WHAT TO PRODUCE:
Give every line of the material below as a JSON list of strings, one string per line, leaving out blank lines.

Entries on where items appear:
━━━━━━━━
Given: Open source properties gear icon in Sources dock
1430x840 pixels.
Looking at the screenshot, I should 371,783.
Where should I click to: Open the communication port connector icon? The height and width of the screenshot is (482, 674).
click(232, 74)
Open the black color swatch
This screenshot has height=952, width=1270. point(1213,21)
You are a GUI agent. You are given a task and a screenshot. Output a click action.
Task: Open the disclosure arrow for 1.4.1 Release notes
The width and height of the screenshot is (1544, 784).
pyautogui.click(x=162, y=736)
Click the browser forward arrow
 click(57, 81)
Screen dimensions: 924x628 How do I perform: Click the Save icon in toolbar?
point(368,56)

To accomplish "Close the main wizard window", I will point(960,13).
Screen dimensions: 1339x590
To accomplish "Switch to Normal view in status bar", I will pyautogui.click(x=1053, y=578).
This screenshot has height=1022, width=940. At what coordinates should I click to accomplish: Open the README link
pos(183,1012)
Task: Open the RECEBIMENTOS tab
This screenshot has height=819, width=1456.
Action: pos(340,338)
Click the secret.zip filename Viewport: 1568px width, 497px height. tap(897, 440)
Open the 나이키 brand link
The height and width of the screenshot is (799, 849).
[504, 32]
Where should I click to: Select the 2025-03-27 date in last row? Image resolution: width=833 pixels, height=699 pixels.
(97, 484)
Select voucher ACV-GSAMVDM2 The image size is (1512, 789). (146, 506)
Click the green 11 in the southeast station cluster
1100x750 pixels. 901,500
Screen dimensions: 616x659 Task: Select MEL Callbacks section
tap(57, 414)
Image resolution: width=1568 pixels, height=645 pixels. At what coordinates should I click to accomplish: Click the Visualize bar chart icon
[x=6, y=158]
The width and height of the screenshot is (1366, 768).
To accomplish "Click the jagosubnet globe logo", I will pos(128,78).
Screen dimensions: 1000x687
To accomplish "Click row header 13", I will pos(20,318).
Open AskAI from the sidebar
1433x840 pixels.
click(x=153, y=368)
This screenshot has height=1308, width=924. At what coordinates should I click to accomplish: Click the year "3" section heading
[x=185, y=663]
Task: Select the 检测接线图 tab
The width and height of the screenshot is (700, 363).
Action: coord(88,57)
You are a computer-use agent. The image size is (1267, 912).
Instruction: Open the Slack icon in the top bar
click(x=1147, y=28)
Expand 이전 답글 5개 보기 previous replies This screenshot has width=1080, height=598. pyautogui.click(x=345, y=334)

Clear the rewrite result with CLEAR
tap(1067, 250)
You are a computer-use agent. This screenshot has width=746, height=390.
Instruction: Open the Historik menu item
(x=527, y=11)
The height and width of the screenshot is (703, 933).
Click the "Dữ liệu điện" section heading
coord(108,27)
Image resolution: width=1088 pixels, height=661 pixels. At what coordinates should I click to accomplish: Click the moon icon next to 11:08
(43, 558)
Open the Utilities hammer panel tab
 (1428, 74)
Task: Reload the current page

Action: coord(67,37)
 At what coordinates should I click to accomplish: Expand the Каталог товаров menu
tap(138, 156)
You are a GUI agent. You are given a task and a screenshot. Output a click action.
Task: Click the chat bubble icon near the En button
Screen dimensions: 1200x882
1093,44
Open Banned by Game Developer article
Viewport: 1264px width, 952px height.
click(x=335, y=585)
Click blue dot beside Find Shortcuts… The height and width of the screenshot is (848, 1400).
━━━━━━━━
THE REPLY:
[
  "Given: Open source properties gear icon in Sources dock",
  "1430x840 pixels.",
  "Looking at the screenshot, I should 371,783.",
  "Where should I click to: Open the communication port connector icon? The height and width of the screenshot is (482, 674).",
  "click(232, 74)",
  "Open the black color swatch",
  "This screenshot has height=952, width=1270. point(1213,21)",
  "You are a GUI agent. You are given a task and a screenshot. Output a click action.",
  "Task: Open the disclosure arrow for 1.4.1 Release notes",
  "The width and height of the screenshot is (1544, 784).",
  "pyautogui.click(x=162, y=736)",
  "Click the browser forward arrow",
  " click(57, 81)",
  "Screen dimensions: 924x628 How do I perform: Click the Save icon in toolbar?",
  "point(368,56)",
  "To accomplish \"Close the main wizard window\", I will point(960,13).",
  "Screen dimensions: 1339x590",
  "To accomplish \"Switch to Normal view in status bar\", I will pyautogui.click(x=1053, y=578).",
  "This screenshot has height=1022, width=940. At what coordinates should I click to accomplish: Open the README link",
  "pos(183,1012)",
  "Task: Open the RECEBIMENTOS tab",
  "This screenshot has height=819, width=1456.",
  "Action: pos(340,338)",
  "Click the secret.zip filename Viewport: 1568px width, 497px height. tap(897, 440)",
  "Open the 나이키 brand link",
  "The height and width of the screenshot is (799, 849).",
  "[504, 32]",
  "Where should I click to: Select the 2025-03-27 date in last row? Image resolution: width=833 pixels, height=699 pixels.",
  "(97, 484)",
  "Select voucher ACV-GSAMVDM2 The image size is (1512, 789). (146, 506)",
  "Click the green 11 in the southeast station cluster",
  "1100x750 pixels. 901,500",
  "Screen dimensions: 616x659 Task: Select MEL Callbacks section",
  "tap(57, 414)",
  "Image resolution: width=1568 pixels, height=645 pixels. At what coordinates should I click to accomplish: Click the Visualize bar chart icon",
  "[x=6, y=158]",
  "The width and height of the screenshot is (1366, 768).",
  "To accomplish \"Click the jagosubnet globe logo\", I will pos(128,78).",
  "Screen dimensions: 1000x687",
  "To accomplish \"Click row header 13\", I will pos(20,318).",
  "Open AskAI from the sidebar",
  "1433x840 pixels.",
  "click(x=153, y=368)",
  "This screenshot has height=1308, width=924. At what coordinates should I click to accomplish: Click the year \"3\" section heading",
  "[x=185, y=663]",
  "Task: Select the 检测接线图 tab",
  "The width and height of the screenshot is (700, 363).",
  "Action: coord(88,57)",
  "You are a computer-use agent. The image size is (1267, 912).",
  "Instruction: Open the Slack icon in the top bar",
  "click(x=1147, y=28)",
  "Expand 이전 답글 5개 보기 previous replies This screenshot has width=1080, height=598. pyautogui.click(x=345, y=334)",
  "Clear the rewrite result with CLEAR",
  "tap(1067, 250)",
  "You are a computer-use agent. This screenshot has width=746, height=390.",
  "Instruction: Open the Historik menu item",
  "(x=527, y=11)",
  "The height and width of the screenshot is (703, 933).",
  "Click the \"Dữ liệu điện\" section heading",
  "coord(108,27)",
  "Image resolution: width=1088 pixels, height=661 pixels. At what coordinates should I click to accomplish: Click the moon icon next to 11:08",
  "(43, 558)",
  "Open the Utilities hammer panel tab",
  " (1428, 74)",
  "Task: Reload the current page",
  "Action: coord(67,37)",
  " At what coordinates should I click to accomplish: Expand the Каталог товаров menu",
  "tap(138, 156)",
  "You are a GUI agent. You are given a task and a screenshot. Output a click action.",
  "Task: Click the chat bubble icon near the En button",
  "Screen dimensions: 1200x882",
  "1093,44",
  "Open Banned by Game Developer article",
  "Viewport: 1264px width, 952px height.",
  "click(x=335, y=585)",
  "Click blue dot beside Find Shortcuts… The height and width of the screenshot is (848, 1400)."
]